Do you believe in UFOs? According to opinion polls a third of us do and the files released by The National Archives today show that belief was shared by some politicians and high ranking military personnel.
The Ministry of Defence first began to investigate UFO reports from credible sources at the height of the Cold War when, in 1950, it set up a ‘flying saucer working party.’ But files at The National Archives suggest MoD ‘s real concern at that time was invasion not from outer space, but from behind the Iron Curtain.
So while ‘the real X-files’ do not prove UFOs exist in the popular sense of alien spacecraft, they do provide a fascinating insight into how the MoD dealt with a troublesome topic that always generated sensational headlines.

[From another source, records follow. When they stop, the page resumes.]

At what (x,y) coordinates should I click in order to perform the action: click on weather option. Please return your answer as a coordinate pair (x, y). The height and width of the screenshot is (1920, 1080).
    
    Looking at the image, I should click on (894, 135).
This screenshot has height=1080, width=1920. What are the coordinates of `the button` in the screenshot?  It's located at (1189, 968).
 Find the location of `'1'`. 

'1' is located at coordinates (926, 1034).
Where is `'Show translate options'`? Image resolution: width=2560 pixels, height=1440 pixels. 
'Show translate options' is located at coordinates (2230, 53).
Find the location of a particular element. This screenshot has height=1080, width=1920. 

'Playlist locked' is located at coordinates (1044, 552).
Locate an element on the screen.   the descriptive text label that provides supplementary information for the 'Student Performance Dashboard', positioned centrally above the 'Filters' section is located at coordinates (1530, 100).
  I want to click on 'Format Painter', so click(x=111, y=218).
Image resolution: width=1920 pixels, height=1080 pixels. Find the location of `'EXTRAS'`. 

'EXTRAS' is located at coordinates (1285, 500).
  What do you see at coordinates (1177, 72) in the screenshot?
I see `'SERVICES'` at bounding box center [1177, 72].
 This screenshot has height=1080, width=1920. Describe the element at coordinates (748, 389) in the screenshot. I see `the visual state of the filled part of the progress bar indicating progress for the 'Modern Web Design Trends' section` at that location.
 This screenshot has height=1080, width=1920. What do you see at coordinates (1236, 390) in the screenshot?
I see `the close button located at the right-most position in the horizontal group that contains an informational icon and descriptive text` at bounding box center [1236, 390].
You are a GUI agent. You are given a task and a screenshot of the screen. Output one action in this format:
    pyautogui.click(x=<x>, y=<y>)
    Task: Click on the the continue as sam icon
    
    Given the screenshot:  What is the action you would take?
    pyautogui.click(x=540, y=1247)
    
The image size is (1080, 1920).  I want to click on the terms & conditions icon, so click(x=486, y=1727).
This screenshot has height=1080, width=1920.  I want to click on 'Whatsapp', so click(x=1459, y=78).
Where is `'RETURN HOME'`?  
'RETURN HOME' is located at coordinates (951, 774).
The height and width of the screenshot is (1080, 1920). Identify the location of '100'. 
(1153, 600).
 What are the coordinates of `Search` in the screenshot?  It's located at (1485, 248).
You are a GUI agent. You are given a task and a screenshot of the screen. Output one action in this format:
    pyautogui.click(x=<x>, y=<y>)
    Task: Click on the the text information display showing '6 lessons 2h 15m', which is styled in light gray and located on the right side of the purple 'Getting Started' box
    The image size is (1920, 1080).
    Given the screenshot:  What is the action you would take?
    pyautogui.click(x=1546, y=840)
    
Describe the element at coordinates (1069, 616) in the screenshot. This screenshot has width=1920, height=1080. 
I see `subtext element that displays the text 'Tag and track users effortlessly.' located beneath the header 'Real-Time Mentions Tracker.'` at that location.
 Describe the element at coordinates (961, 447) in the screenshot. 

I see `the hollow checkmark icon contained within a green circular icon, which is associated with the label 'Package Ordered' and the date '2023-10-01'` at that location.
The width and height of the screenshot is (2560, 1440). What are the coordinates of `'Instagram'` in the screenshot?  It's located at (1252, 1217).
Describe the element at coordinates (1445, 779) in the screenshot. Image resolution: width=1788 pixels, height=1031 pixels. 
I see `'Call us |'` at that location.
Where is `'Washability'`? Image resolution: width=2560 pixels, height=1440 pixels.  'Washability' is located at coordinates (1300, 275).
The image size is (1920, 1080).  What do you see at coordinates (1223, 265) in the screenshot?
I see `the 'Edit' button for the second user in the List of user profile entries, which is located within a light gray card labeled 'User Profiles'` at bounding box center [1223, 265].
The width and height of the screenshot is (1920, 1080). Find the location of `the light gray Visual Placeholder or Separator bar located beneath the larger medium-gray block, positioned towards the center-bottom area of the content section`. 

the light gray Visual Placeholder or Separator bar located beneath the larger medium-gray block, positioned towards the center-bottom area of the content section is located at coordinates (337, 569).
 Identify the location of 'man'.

And the fact that, until recently, files on UFOs were closed for a minimum of 30 years simply encouraged those who suspected conspiracy and cover-up.
Within the 25 files released today is a UFO briefing prepared for former Prime Minister Tony Blair by the Ministry of Defence in 1998. New Labour’s pre-election manifesto included a commitment to a Freedom of Information bill and a UFOlogist from the West Midlands, Nick Redfern, urged Mr Blair to ‘consider making available for public scrutiny all of the many and varied UFO reports’ collected by the government since the end of the Second World War [DEFE 24/1987/1].
Every new Prime Minister receives a postbag of requests asking them to release UFO data but from January 2005 – when FOIA was implemented across central government – the pressure to disclose the files could not be resisted. Within six months the topic became one of the three most popular subjects for requests to the MoD.
And here I have to declare an interest because for most of that decade I was one of the MoD’s most ‘persistent correspondents’. Working as an investigative journalist, I targeted most of my FOI requests around those UFO stories that appeared to have a strong public interest element – such as examples of near-misses between airliners and unidentified ‘aircraft’. As a result almost a third of the material contained in this tranche chronicle the working relationship that I developed with the UFO desk officers.
This resulted in several invitations to meetings at MoD Main Building to discuss how UFO sightings were investigated and future plans for the release of documents. It is quite a strange experience in itself to revisit your own correspondence, preserved for posterity in files at The National Archives. In hindsight, reading the minutes of one meeting I attended in 2004 it is obvious that MoD were working towards the day when they could ‘make UFOs history’ by releasing all their records to the public as the United States had done in 1970 [DEFE 24/2061/1].
So it was no real surprise to learn that, soon after our meetings, a decision was taken to transfer all the surviving files to The National Archives. This was followed in 2009 by an announcement that the UFO desk and its telephone hotline service – which had operated since the 50th anniversary of the Roswell incident in 1997 – were to be terminated. After almost 60 years, the ‘real X-files’ were closed for good.
Most of those files have now been released and despite the closure of the UFO desk, the popularity of the subject continues unabated. The National Archives’ UFO website has been visited over three million times since the first files were opened in 2008 and 3.8 million documents have been downloaded by curious people from 160 different countries. Future generations will use the unique archive preserved at Kew as a means to explore the extraordinary beliefs and traditions of the late 20th and early 21st centuries.